Abstract

The article deals with the activities of the secret police of the Congress Poland in the 1830s aimed at monitoring the Polish political emigration, which was formed after the defeat of the November Uprising of 1830–1831. The paper introduces previously unknown documents from The State Archive of The Russian Federation (GA RF) – the reports of the military governors of Warsaw to the Third Section of His Imperial Majesty’s Own Chancellery from 1831–1839. Among these reports, we managed to locate a few dispatches by Werner-Kubersky and Shostakovsky, prominent agents already known from other sources and scholarly works. The new source expands on the history of the Polish emigration in the 19th century by adding the viewpoint of the Russian secret police, which was rarely taken into consideration in previous historiography.
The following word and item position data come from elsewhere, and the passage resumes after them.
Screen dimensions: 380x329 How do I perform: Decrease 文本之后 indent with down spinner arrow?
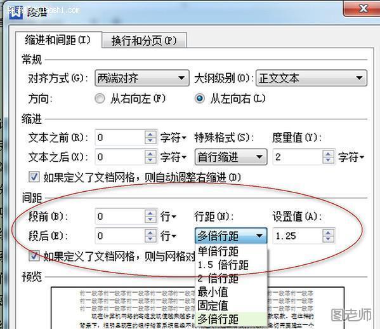(150, 160)
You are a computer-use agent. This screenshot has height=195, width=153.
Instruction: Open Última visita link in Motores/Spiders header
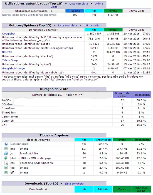click(x=92, y=26)
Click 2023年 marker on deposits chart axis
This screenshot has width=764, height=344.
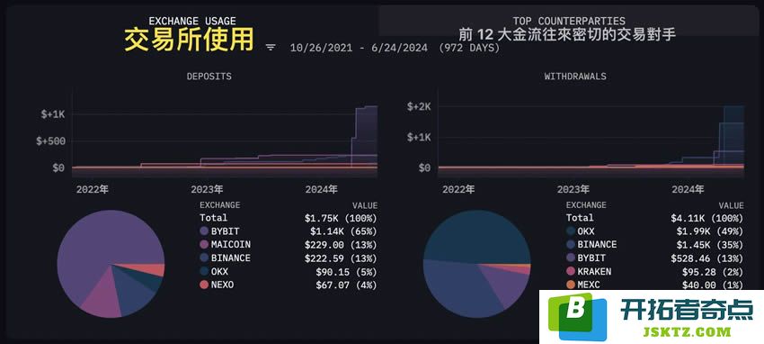point(207,189)
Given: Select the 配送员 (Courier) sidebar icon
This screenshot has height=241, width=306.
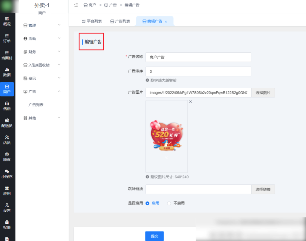Looking at the screenshot, I should click(x=7, y=123).
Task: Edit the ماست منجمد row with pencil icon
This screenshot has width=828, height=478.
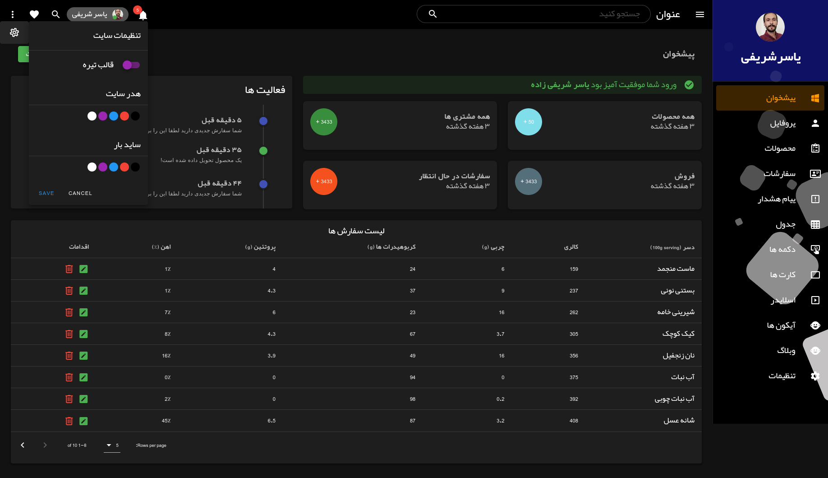Action: [83, 269]
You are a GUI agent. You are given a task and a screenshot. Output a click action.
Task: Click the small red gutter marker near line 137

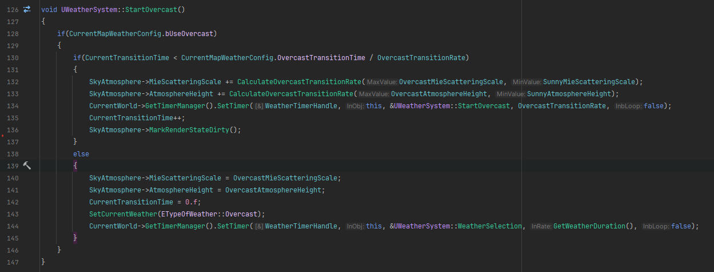click(3, 136)
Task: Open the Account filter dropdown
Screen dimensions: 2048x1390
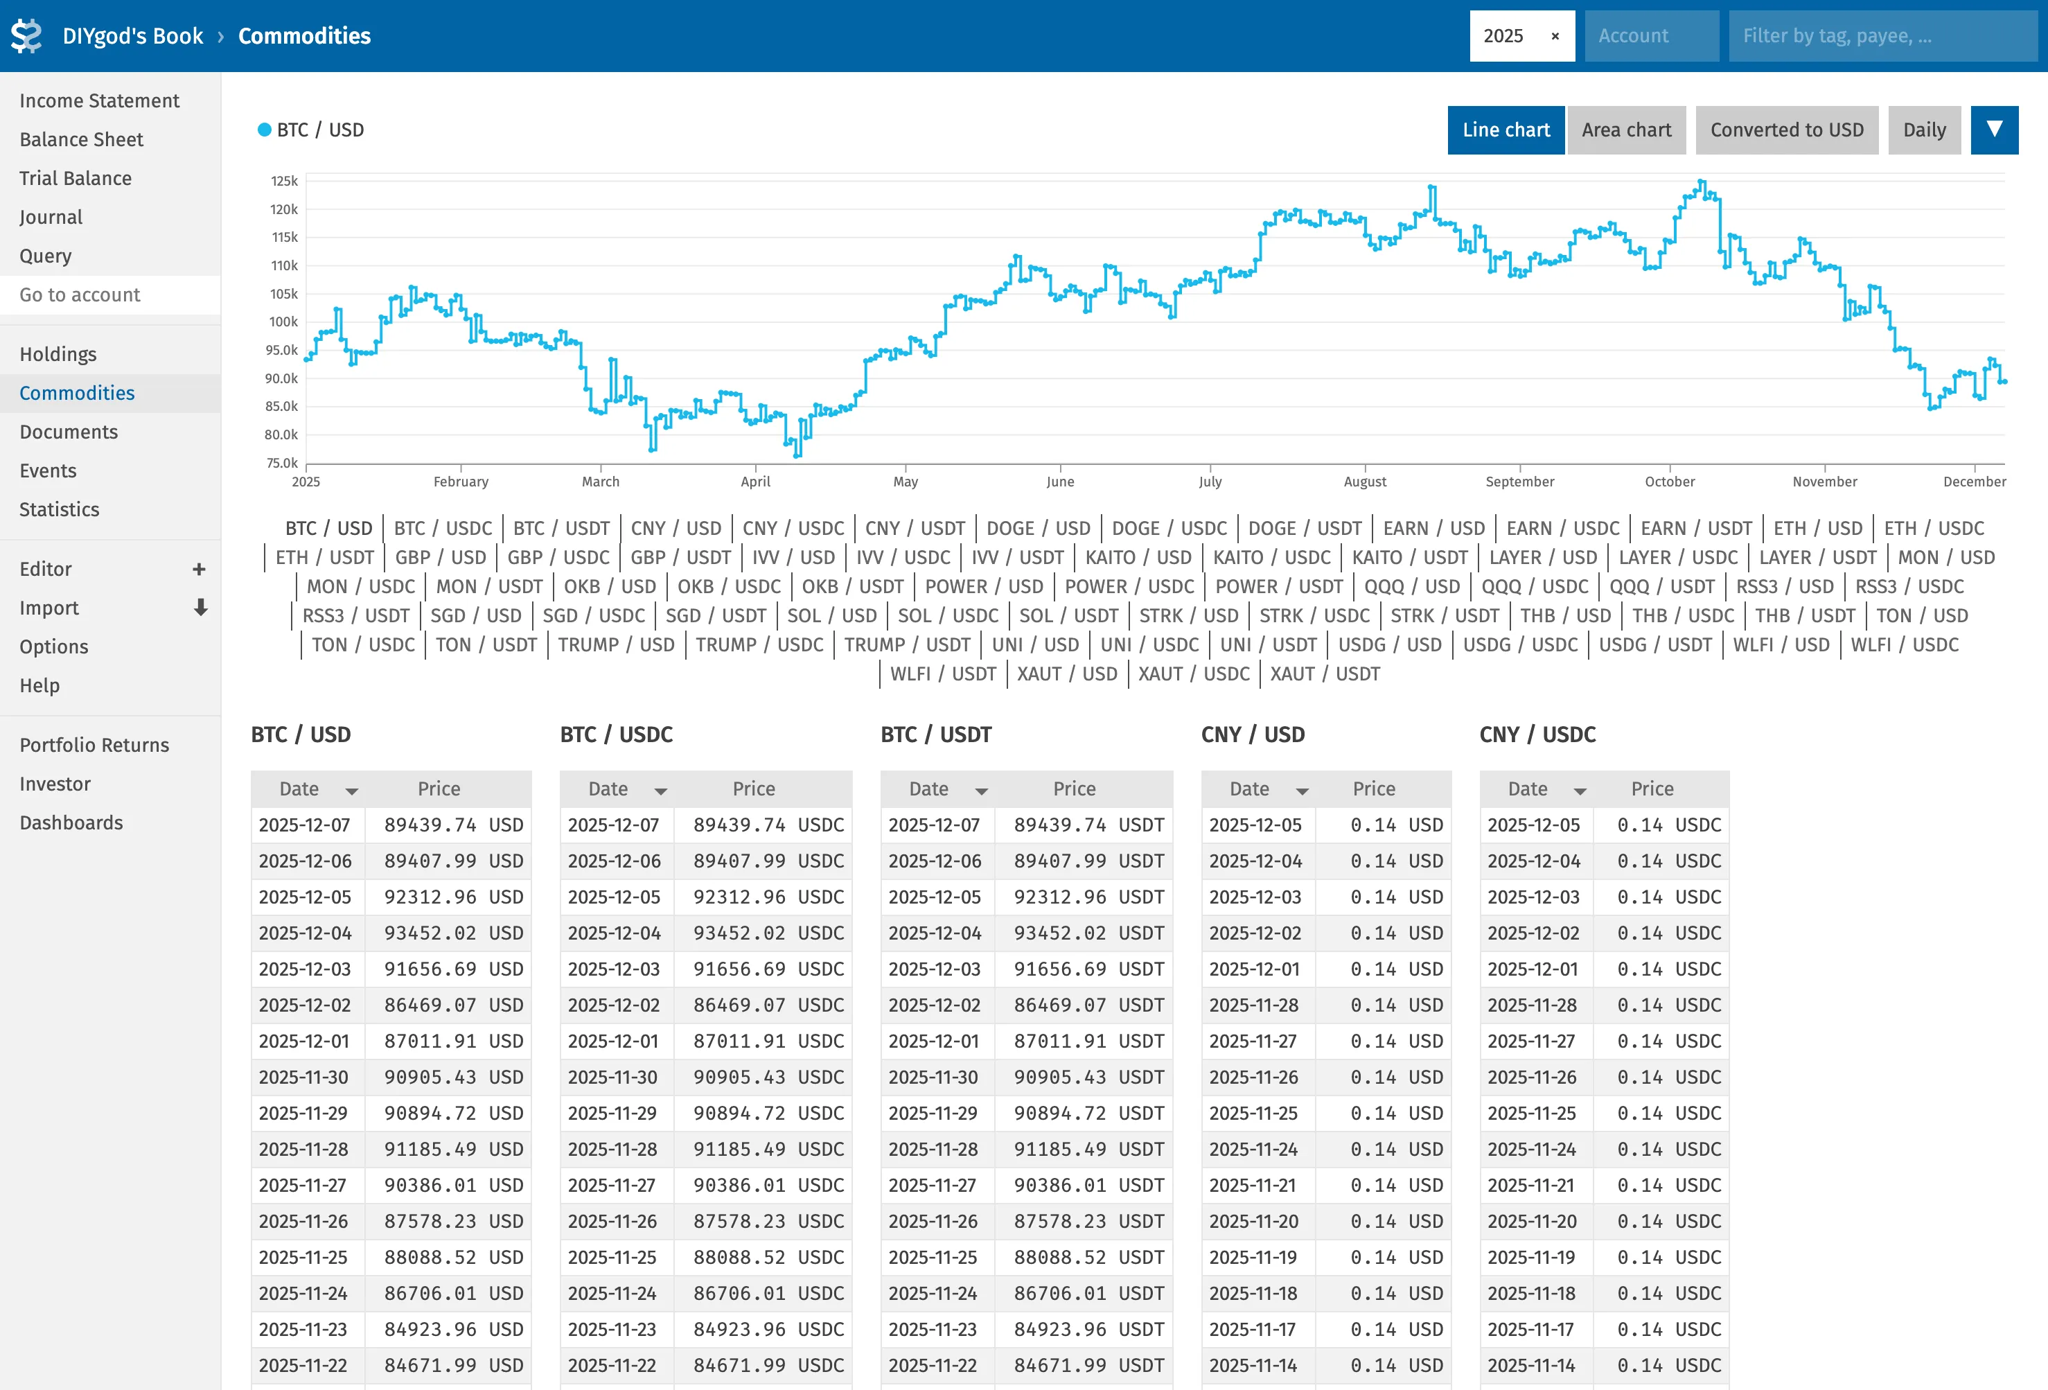Action: (1651, 35)

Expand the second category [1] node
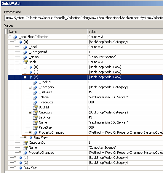click(x=15, y=158)
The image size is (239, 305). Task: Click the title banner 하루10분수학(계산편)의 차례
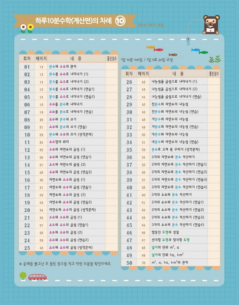(73, 21)
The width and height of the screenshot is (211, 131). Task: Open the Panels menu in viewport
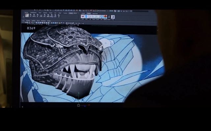coord(49,21)
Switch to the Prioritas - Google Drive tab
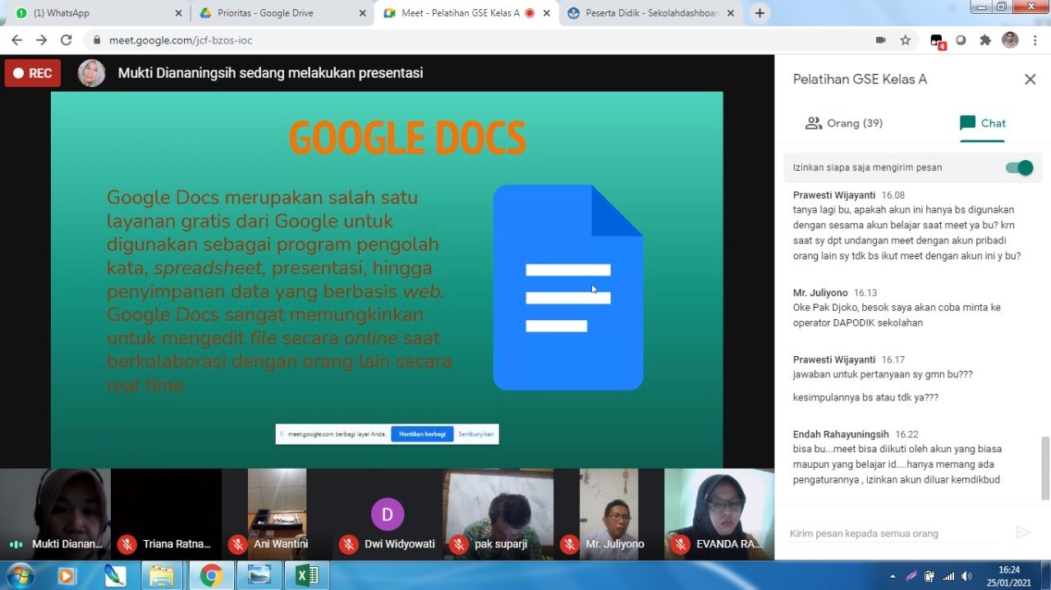The width and height of the screenshot is (1051, 590). pos(279,13)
The secret police under the rule of Ivan Paskevich, Congress Poland’s viceroy in 1831–1856, remained semi-independent from the Third Section by maintaining a stand-alone spy ring among the Polish emigration. An important part of the reports was devoted to monitoring Austria’s policy towards the Polish émigrés and the activities of the Polish refuges in the Republic of Krakow. The analysis of the reports shows that the Russian spies focused on the threats to state security, which were regicide projects and plans for sending emissaries to the former Polish lands. Ideological differences among the emigrant factions were of minor importance to them.